Imaging and Analysis of Presynaptic Calcium Influx in Cultured Neurons Using synGCaMP6f

摘要

Presynaptic Ca²⁺ influx through voltage-gated calcium channels (VGCCs) is a key step in synaptic transmission that links action potential (AP)-derived depolarization to vesicle release. However, investigation of presynaptic Ca²⁺ influx by patch clamp recordings is difficult due to the small size of the majority of synaptic boutons along thin axons that hamper clamp control. Genetically encoded calcium indicators (GECIs) in combination with live cell imaging provide an alternative method to study Ca²⁺ transients in individual presynaptic terminals. The indicator GCaMP6f was developed for fast speed and high sensitivity in detecting Ca²⁺ transients even in subcellular compartments. We fused GCaMP6f to synaptophysin (synGCaMP6f) to enrich the calcium indicator in presynaptic boutons of transfected primary hippocampal neurons to study presynaptic Ca²⁺ changes in response to individual APs or short bursts. Changes in fluorescence intensity were evaluated by normalization to control level or, alternatively, by normalization to maximal fluorescence using the calcium ionophore ionomycin.
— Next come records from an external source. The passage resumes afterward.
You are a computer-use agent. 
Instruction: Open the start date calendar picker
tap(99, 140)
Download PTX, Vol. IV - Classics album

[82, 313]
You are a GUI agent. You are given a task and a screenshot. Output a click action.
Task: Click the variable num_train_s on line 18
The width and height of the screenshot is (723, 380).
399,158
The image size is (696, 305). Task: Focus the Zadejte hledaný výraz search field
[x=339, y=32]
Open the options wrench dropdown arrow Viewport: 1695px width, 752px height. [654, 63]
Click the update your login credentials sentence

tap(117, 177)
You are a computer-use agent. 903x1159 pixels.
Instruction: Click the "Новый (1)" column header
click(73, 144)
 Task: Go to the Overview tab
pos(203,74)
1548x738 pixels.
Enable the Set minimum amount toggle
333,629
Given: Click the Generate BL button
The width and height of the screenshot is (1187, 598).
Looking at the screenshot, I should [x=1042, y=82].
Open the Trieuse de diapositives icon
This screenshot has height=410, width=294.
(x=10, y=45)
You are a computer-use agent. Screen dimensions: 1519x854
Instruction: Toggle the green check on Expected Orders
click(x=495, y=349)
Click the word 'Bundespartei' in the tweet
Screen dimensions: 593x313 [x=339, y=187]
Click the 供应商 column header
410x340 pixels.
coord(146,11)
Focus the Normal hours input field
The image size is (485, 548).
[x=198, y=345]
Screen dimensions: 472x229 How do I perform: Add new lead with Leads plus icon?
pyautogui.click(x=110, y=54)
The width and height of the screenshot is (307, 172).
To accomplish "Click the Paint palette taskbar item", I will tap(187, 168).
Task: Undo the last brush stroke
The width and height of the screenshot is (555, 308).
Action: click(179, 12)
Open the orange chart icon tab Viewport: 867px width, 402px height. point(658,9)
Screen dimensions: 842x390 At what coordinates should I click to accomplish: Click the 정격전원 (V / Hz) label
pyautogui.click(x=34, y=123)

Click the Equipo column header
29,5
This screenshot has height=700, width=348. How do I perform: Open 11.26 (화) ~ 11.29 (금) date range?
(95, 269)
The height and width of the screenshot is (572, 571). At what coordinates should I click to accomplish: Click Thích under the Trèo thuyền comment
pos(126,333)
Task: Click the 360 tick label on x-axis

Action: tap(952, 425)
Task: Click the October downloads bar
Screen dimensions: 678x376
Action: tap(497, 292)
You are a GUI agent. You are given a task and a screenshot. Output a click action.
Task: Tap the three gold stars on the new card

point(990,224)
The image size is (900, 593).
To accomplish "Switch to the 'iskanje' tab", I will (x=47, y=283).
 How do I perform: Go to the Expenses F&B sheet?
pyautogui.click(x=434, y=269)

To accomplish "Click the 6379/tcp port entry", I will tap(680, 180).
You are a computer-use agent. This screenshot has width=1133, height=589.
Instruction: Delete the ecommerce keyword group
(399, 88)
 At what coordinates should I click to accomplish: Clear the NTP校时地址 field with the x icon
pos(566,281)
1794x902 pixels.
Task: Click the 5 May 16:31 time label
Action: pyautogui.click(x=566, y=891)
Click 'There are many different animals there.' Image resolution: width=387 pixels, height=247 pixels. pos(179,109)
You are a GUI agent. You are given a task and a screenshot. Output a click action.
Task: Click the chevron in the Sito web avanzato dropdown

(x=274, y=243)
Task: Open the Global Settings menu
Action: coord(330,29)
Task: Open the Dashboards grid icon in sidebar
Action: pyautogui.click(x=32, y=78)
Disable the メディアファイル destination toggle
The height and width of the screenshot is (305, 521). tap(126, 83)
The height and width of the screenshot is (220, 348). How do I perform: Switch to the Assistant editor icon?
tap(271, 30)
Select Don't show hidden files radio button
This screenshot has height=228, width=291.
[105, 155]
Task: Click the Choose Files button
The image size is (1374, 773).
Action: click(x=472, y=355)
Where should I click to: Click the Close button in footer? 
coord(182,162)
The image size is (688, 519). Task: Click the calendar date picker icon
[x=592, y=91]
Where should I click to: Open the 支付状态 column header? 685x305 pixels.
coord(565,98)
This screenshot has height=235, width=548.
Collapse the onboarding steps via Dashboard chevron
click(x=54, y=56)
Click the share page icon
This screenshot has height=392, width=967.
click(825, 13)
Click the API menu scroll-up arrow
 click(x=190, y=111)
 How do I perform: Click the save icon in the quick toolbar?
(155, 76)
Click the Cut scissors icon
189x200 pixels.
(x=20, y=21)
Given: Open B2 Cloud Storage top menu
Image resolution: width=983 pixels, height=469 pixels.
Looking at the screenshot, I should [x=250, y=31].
Measurements revealed robust Ca²⁺ transients with amplitudes that depend on parameters like the number of APs, stimulation frequency or external calcium concentration. Our findings indicate an appropriate sensitivity of synGCaMP6f for studying total presynaptic Ca²⁺ transients induced by single APs or short bursts that showed little rundown of the response after repeated bursts. Moreover, these recordings are fast enough to even study short-term plasticity like paired pulse facilitation (PPF) and frequency dependence of Ca²⁺ transients. In addition, synGCaMP6f could be used to dissect the contribution of different subtypes of VGCCs to presynaptic Ca²⁺ influx. Our results demonstrate that synGCaMP6f allows the reliable analysis of changes in presynaptic calcium concentration at many individual synaptic boutons in parallel and provides the possibility to study the regulation of this important step in synaptic transmission.